# What does Streaming Device Leo3 mean



## lessd (Jan 23, 2005)

I just got a new Mini v2 from E-Bay and after moving the unit to my TiVo account my TiVo account listed the Mini with the following words:

Mini *My Gym RF Mini*
A93-0001-xxxx-xxxx
TiVo Mini 2 -TiVo
Streaming Device Leo3 
Add extended warranty

I understand all but the words *Streaming Device Leo3 *, does anybody know what that means ? (My Gym RF Mini is the name I gave the Mini v2)


----------



## BigJimOutlaw (Mar 21, 2004)

Leo could be an internal codename. I vaguely recall other astronomic terms before. They call the 4XL 'Helium' in fcc documents. Leo could be a constellation or zodiac sign.

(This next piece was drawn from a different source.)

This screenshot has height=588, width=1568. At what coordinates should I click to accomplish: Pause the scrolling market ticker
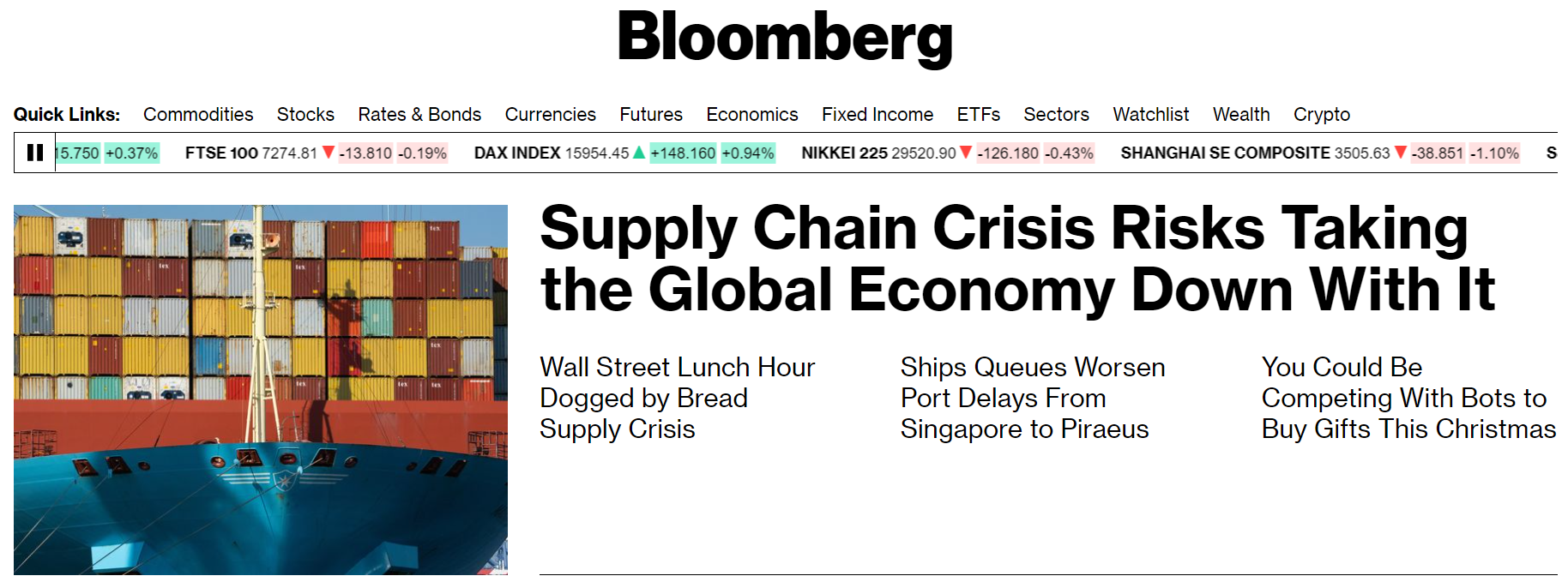click(35, 153)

That's just a W.A.G.

The 3 probably refers to the RA93 portion of the model #, or being a 3rd generation extender (Preview, Mini, Mini2).


----------



## fcfc2 (Feb 19, 2015)

lessd said:


> I just got a new Mini v2 from E-Bay and after moving the unit to my TiVo account my TiVo account listed the Mini with the following words:
> 
> Mini *My Gym RF Mini*
> A93-0001-xxxx-xxxx
> ...


Hi,
I don't know what "Streaming Device Leo3" stands for either but I have it on all 3 of the V2 mini's I got off of Ebay. I am curious if it is common to all V2's or just the ones from Ebay.


----------



## BigJimOutlaw (Mar 21, 2004)

People had/have the Leo3 line on their order receipts directly from tivo.com as well.


----------



## HarperVision (May 14, 2007)

BigJimOutlaw said:


> Leo could be an internal codename. I vaguely recall other astronomic terms before. They call the 4XL 'Helium' in fcc documents. Leo could be a constellation or zodiac sign. That's just a W.A.G. The 3 probably refers to the RA93 portion of the model #, or being a 3rd generation extender (Preview, Mini, Mini2).


Oh so that's what Helium means. Now I feel like an idiot from a prior post last year talking about the "Helium DVR" like it was some sort of Cloud DVR service that TiVo was working on, haha, Doh!  Why didn't you set me straight back then, Big Jim?


----------



## Dan203 (Apr 17, 2000)

Yes Leo is the code name for the Mini. I have one that I "aquired" prior to the Mini being released to the public and it's listed on my accout as a Leo Prototype. There is a minor difference between it and the production model, so I assume the original Mini was the Leo2 and the new one with RF is the Leo3.


----------



## BigJimOutlaw (Mar 21, 2004)

HarperVision said:


> Oh so that's what Helium means. Now I feel like an idiot from a prior post last year talking about the "Helium DVR" like it was some sort of Cloud DVR service that TiVo was working on, haha, Doh!  Why didn't you set me straight back then, Big Jim?


I saw that. lol. Had a good reason, but now the pattern has revealed itself.


----------



## HarperVision (May 14, 2007)

BigJimOutlaw said:


> I saw that. lol. Had a good reason, but now the pattern has revealed itself.


Gee thanks! 

"It's always better to keep your mouth closed and be thought a fool than open it and prove it!"


----------



## BigJimOutlaw (Mar 21, 2004)

Lol, I mean the code name pattern has revealed itself.


----------